Recast the entries as a Markdown table with the columns "No." and "Line," numbering each row and skipping blank lines and pictures. Begin at the line that has "[combobox] (431, 354)", and stop after the line that has "ご利用ガイド (154, 19)".

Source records
-- BEGIN --
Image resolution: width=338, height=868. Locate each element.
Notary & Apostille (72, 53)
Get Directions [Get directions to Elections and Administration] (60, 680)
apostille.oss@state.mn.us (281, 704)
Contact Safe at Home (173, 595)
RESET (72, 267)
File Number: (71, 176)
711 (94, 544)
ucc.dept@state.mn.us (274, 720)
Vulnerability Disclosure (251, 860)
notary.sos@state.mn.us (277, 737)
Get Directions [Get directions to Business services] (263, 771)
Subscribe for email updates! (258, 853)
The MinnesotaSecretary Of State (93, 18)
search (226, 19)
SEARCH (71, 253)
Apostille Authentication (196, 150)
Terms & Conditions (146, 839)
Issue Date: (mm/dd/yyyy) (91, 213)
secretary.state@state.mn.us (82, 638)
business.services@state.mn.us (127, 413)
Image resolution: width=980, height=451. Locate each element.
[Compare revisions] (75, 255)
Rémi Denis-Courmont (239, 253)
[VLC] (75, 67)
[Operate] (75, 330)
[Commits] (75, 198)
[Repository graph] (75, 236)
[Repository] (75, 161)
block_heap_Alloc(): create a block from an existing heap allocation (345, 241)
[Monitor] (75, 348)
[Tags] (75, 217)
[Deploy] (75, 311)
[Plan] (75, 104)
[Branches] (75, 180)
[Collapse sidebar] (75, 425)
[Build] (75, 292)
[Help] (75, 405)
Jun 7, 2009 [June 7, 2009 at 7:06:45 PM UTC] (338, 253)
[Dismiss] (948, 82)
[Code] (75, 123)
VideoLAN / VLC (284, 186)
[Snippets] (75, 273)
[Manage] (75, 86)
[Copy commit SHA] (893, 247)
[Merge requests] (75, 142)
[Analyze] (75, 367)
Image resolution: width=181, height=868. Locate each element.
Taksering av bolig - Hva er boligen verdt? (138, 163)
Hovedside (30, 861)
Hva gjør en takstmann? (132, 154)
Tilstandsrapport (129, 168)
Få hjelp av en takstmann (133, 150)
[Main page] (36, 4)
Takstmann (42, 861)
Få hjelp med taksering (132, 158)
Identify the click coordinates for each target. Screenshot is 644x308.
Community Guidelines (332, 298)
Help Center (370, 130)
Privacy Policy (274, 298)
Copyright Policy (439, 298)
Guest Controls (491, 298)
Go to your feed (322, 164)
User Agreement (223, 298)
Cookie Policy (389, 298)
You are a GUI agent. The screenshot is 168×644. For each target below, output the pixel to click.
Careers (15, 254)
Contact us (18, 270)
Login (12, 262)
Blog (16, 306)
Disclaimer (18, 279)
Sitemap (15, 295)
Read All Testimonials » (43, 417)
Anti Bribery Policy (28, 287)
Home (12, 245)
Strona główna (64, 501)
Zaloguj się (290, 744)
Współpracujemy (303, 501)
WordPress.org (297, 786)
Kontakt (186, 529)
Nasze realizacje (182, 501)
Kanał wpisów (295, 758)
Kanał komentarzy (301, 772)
-- END --
-- BEGIN --
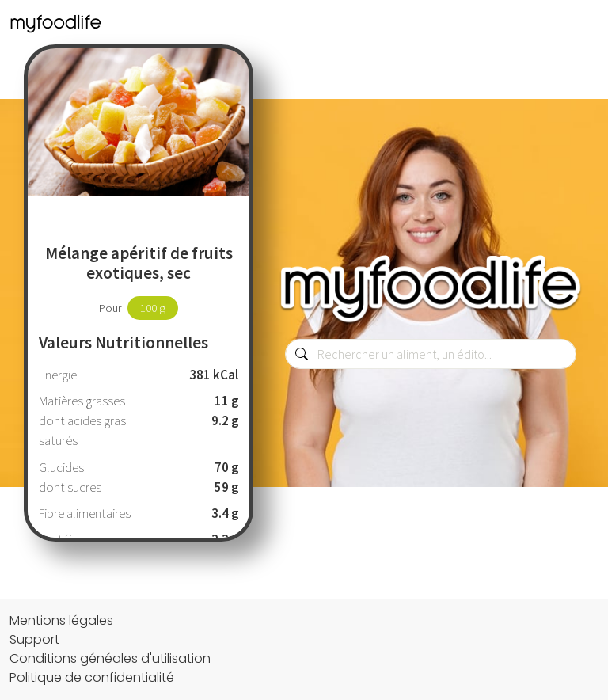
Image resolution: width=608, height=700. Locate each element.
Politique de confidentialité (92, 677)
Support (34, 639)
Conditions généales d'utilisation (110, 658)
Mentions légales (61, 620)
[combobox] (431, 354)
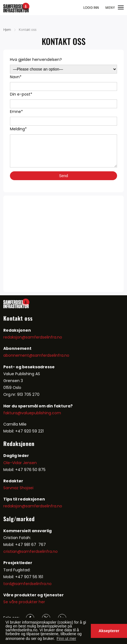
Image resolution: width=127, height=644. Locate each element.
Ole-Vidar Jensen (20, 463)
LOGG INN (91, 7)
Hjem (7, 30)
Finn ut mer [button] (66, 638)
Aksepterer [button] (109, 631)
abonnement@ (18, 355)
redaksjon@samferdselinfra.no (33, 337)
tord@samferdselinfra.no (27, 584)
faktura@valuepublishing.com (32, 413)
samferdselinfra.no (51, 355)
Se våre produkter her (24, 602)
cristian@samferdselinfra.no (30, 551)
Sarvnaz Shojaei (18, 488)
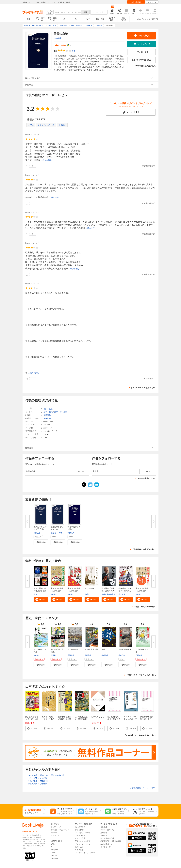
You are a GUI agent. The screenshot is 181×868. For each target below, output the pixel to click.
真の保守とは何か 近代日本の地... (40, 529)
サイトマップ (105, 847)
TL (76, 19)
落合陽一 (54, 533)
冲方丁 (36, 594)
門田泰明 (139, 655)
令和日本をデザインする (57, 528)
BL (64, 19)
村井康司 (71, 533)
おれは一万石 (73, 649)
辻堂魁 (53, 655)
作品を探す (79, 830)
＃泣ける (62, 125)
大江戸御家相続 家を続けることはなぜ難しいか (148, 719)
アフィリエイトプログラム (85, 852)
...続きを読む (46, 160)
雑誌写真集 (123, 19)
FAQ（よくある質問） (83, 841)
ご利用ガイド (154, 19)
-- END --
-- BEGIN --
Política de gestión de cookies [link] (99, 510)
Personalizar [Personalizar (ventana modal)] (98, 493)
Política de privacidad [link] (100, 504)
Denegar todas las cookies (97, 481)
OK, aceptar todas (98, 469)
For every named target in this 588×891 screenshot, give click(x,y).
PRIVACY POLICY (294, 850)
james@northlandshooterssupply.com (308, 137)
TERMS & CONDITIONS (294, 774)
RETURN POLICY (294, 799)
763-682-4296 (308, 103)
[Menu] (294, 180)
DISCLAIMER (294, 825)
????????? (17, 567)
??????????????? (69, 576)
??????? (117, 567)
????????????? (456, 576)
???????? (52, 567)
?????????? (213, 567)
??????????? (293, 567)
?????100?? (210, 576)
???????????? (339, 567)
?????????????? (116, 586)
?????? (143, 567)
-- END --
▶ Output of the task
| No. | Line |
|---|---|
| 1 | [combobox] (431, 354) |
| 2 | Image resolution: width=127, height=644. Locate each element. |
| 3 | Ole-Vidar Jensen (20, 463) |
| 4 | LOGG INN (91, 7) |
| 5 | Hjem (7, 30) |
| 6 | Finn ut mer [button] (66, 638) |
| 7 | Aksepterer [button] (109, 631) |
| 8 | abonnement@ (18, 355) |
| 9 | redaksjon@samferdselinfra.no (33, 337) |
| 10 | tord@samferdselinfra.no (27, 584) |
| 11 | faktura@valuepublishing.com (32, 413) |
| 12 | samferdselinfra.no (51, 355) |
| 13 | Se våre produkter her (24, 602) |
| 14 | cristian@samferdselinfra.no (30, 551) |
| 15 | Sarvnaz Shojaei (18, 488) |
| 16 | You are a GUI agent. The screenshot is 181×868. For each target below, output the pixel to click. |
| 17 | 真の保守とは何か 近代日本の地... (40, 529) |
| 18 | サイトマップ (105, 847) |
| 19 | TL (76, 19) |
| 20 | 落合陽一 (54, 533) |
| 21 | 冲方丁 (36, 594) |
| 22 | 門田泰明 (139, 655) |
| 23 | 令和日本をデザインする (57, 528) |
| 24 | BL (64, 19) |
| 25 | 村井康司 (71, 533) |
| 26 | おれは一万石 (73, 649) |
| 27 | 辻堂魁 (53, 655) |
| 28 | 作品を探す (79, 830) |
| 29 | ＃泣ける (62, 125) |
| 30 | 大江戸御家相続 家を続けることはなぜ難しいか (148, 719) |
| 31 | アフィリエイトプログラム (85, 852) |
| 32 | ...続きを読む (46, 160) |
| 33 | 雑誌写真集 (123, 19) |
| 34 | FAQ（よくある質問） (83, 841) |
| 35 | ご利用ガイド (154, 19) |